__Goal of the exercise__
Your answer should consist of every line in the records that holds "agent".
(Dataset records begins)
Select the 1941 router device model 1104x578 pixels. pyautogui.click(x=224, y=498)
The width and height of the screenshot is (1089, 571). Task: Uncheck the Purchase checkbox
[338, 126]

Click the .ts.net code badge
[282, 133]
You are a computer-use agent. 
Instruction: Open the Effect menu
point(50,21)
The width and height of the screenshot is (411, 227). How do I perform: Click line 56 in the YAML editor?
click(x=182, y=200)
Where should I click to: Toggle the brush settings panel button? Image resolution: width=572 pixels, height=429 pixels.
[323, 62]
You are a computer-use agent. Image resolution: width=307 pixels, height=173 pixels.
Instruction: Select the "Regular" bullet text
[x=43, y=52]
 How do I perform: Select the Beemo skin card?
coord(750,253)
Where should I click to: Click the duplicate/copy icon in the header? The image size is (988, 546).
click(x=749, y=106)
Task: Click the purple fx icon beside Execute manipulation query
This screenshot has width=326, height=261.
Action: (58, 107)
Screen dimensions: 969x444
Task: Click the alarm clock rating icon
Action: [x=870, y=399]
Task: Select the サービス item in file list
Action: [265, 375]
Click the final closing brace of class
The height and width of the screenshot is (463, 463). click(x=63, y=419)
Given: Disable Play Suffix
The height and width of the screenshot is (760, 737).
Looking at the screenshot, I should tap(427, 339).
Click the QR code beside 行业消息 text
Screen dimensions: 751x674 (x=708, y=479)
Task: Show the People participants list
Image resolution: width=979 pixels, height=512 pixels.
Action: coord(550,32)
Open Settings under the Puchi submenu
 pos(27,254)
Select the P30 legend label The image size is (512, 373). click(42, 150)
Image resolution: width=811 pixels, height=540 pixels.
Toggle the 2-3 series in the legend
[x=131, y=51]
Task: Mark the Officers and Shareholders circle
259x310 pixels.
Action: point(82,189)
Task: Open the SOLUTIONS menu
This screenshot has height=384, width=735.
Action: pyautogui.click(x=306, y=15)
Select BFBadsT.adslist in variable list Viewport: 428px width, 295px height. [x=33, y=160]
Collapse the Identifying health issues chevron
(Dataset records ends)
__Result of this exercise__
You are a computer-use agent. 
You are a computer-use agent. Image resolution: width=307 pixels, height=173 pixels.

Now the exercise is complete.